▸ Assigned task A
In the forum thread about the Exiles comic, which two of Judd Winick's series does Kefkataran describe as apparently pretty good?
▸ Assigned task B
Carry on the forum thread about the Exiles comic, beginning after its final post.

▸ Reading text
- - - - -
Which issue was this? I totally forget that scene...

Savok
07-03-2006, 06:20 PM
Issue 14 I believe.

Spigot
07-03-2006, 06:21 PM
Issue 14 I believe.
Hmm... I'll have to have another look at that then...

Deadend
07-03-2006, 07:05 PM
eww, Claremont writing Exiles. Just, no... the guy's comics seem to have almost no sense of humor.

I say give it to Ellis and make it almost like Nextwave... but with Mutants, and reality hopping.

Heretic Machine
07-03-2006, 07:10 PM
eww, Claremont writing Exiles. Just, no... the guy's comics seem to have almost no sense of humor.

I say give it to Ellis and make it almost like Nextwave... but with Mutants, and reality hopping.

I say give it to Dan Slott, Peter David, JMS, or even back to Judd Winick. But then again, what do I know?

Kefkataran
07-03-2006, 11:53 PM
I say give it to Dan Slott, Peter David, JMS, or even back to Judd Winick. But then again, what do I know?

Winnick's DC exclusive right now. And most of his stuff seems to be very coldly-received by fans, although both his OYL series (Green Arrow and Outsiders) have been apparantly pretty good. Not that into JMS, but both Peter David and Dan Slott could do really interesting shit on that book. So could Ellis.

Slott's getting a new apparantly awesome concept series coming out of Civil War. I'm sooooo anxious to hear what it is.
- - - - -
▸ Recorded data
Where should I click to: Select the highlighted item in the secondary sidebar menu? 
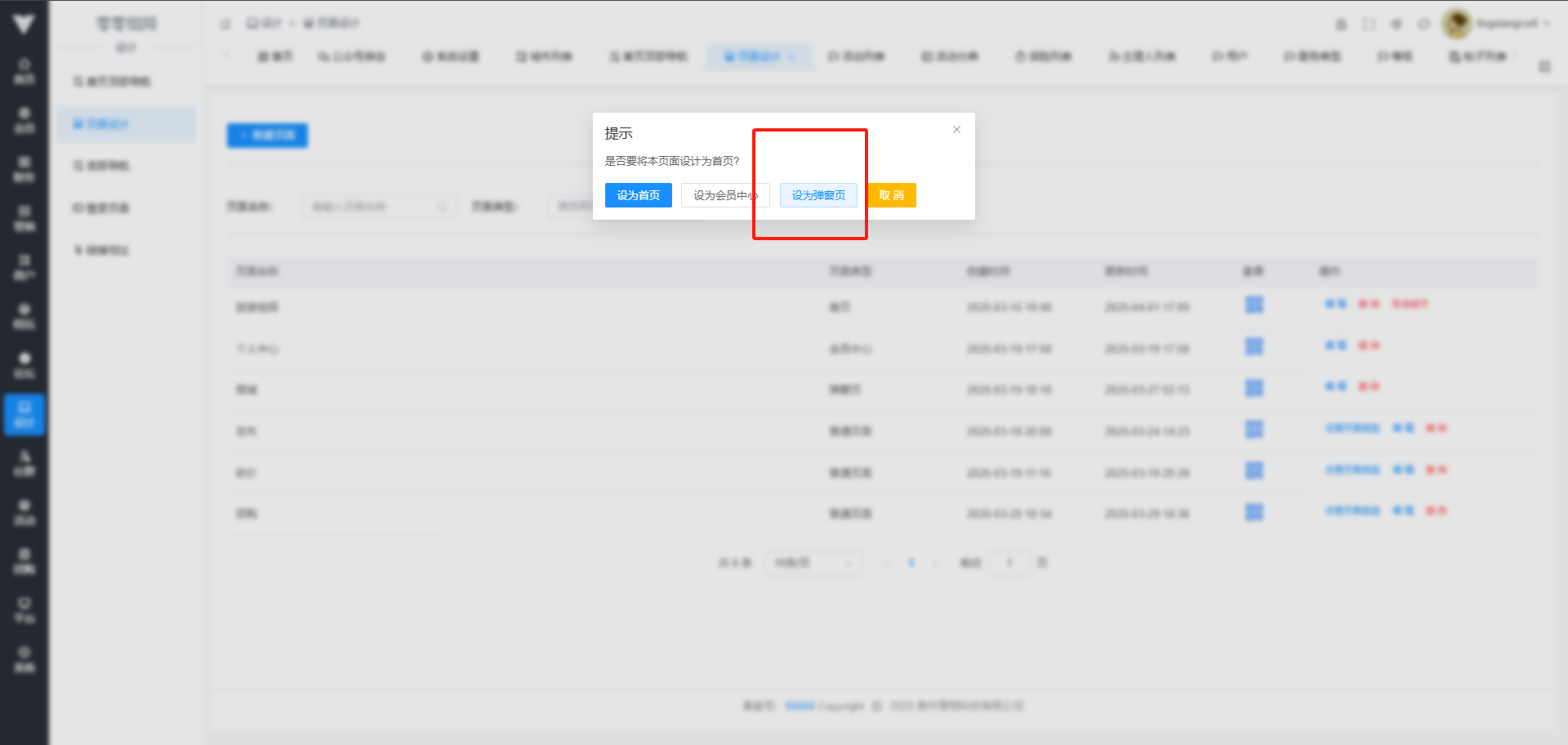point(127,124)
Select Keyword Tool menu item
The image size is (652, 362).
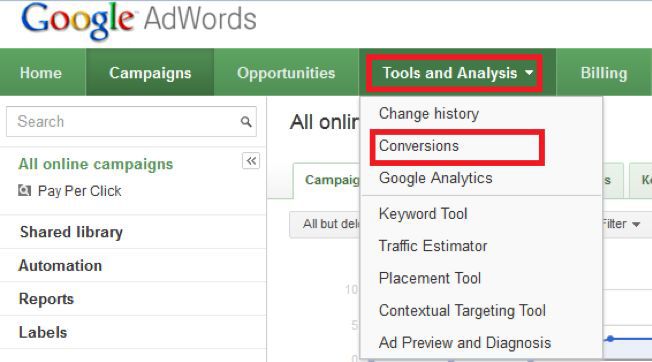(423, 214)
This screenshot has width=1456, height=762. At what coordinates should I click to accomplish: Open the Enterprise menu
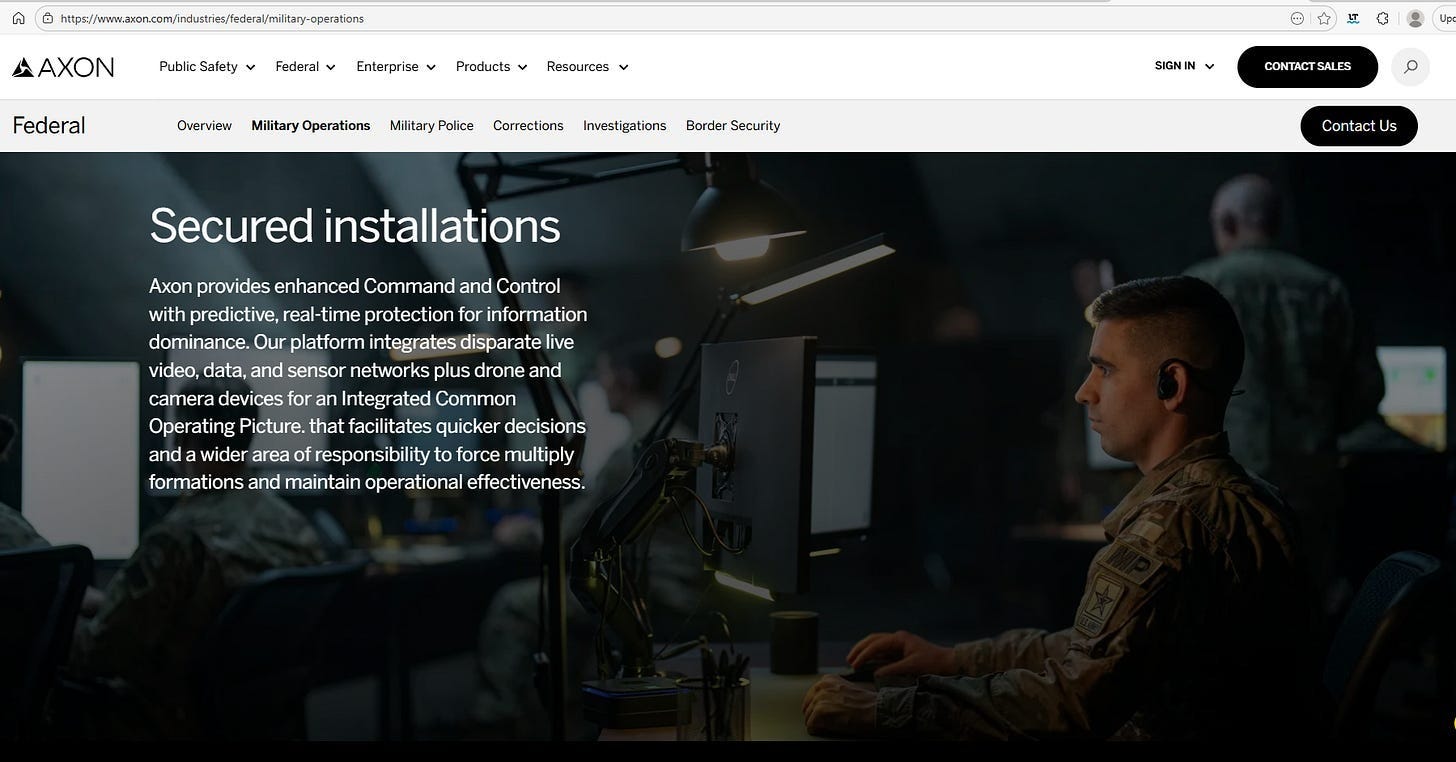pyautogui.click(x=396, y=67)
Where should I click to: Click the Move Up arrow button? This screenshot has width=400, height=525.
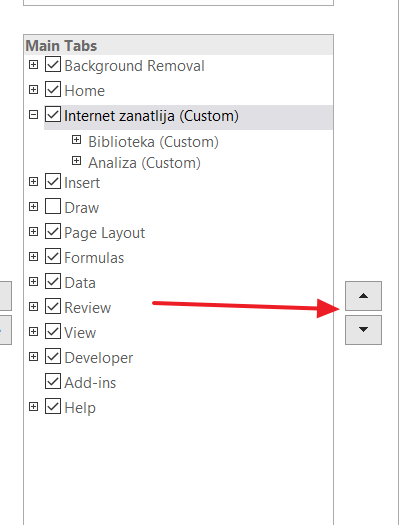363,296
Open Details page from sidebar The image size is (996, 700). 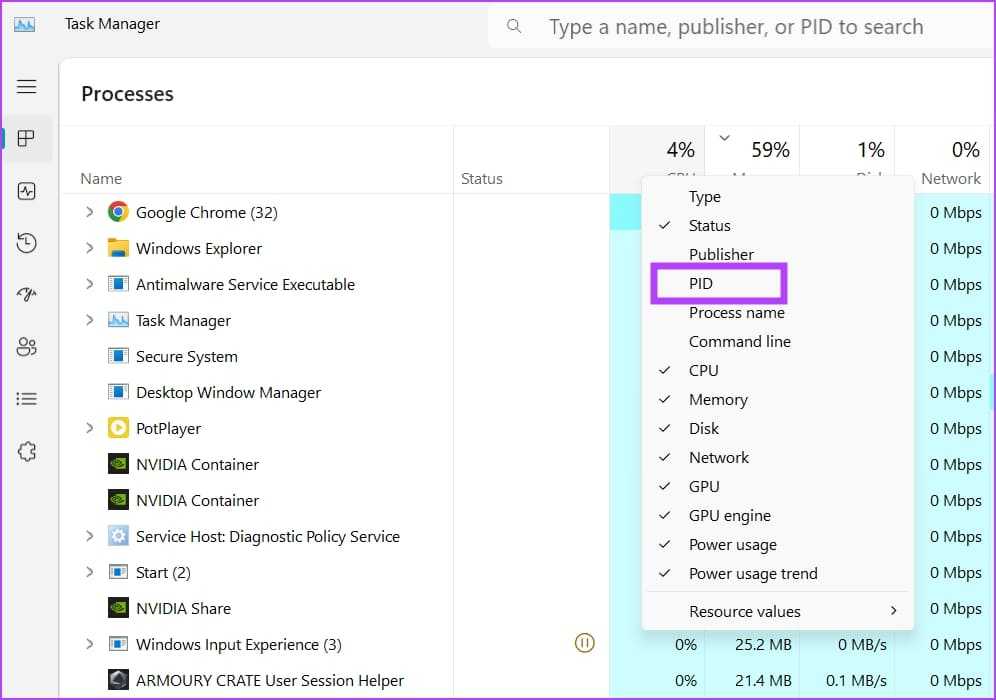(27, 399)
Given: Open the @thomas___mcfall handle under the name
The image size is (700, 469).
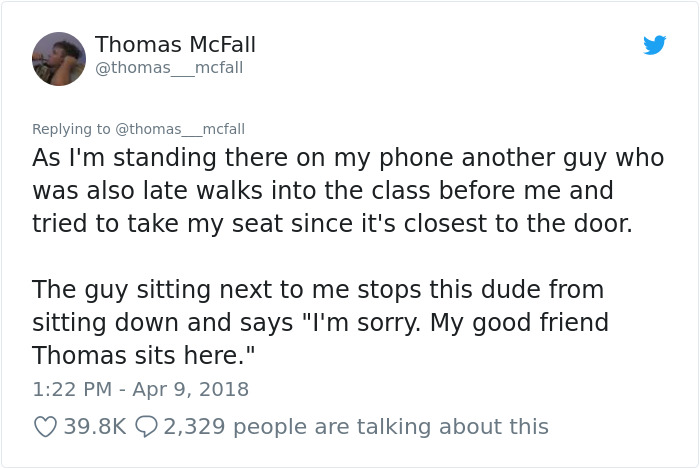Looking at the screenshot, I should click(169, 68).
- - - - -
▸ Expected answer A
Green Arrow and Outsiders.

▸ Expected answer B
Heretic Machine
07-04-2006, 12:00 AM
Winnick's DC exclusive right now. And most of his stuff seems to be very coldly-received by fans, although both his OYL series (Green Arrow and Outsiders) have been apparantly pretty good. Not that into JMS, but both Peter David and Dan Slott could do really interesting shit on that book. So could Ellis.

Slott's getting a new apparantly awesome concept series coming out of Civil War. I'm sooooo anxious to hear what it is.

How about Chuck Austen, does he still do Marvel? He did my favorite run on the Exiles, just after Winick left.

Kefkataran
07-04-2006, 12:05 AM
How about Chuck Austen, does he still do Marvel? He did my favorite run on the Exiles, just after Winick left.

Holy Christ, no. Austen got run out of comics a long time ago. I have no idea about his run on Exiles at all, but the stuff he did with the X-Men got him summarily shunned and hated by almost all fans. Last big thing I know of that he did was a two-issue story in Ultimate X-Men introducing Ultimate Gambit that was actually quite good, but besides that he's basically just fodder for comic book messageboards these days.

Heretic Machine
07-04-2006, 12:30 AM
Holy Christ, no. Austen got run out of comics a long time ago. I have no idea about his run on Exiles at all, but the stuff he did with the X-Men got him summarily shunned and hated by almost all fans. Last big thing I know of that he did was a two-issue story in Ultimate X-Men introducing Ultimate Gambit that was actually quite good, but besides that he's basically just fodder for comic book messageboards these days.

Ahh... damn <.< His Exiles run was great. It was just 26-30, 38-40, 43-45, but it was good stuff. Guess this just proves that normally bad writers can do good stuff in a weird book like Exiles.

Kefkataran
07-04-2006, 10:33 AM
Ahh... damn <.< His Exiles run was great. It was just 26-30, 38-40, 43-45, but it was good stuff. Guess this just proves that normally bad writers can do good stuff in a weird book like Exiles.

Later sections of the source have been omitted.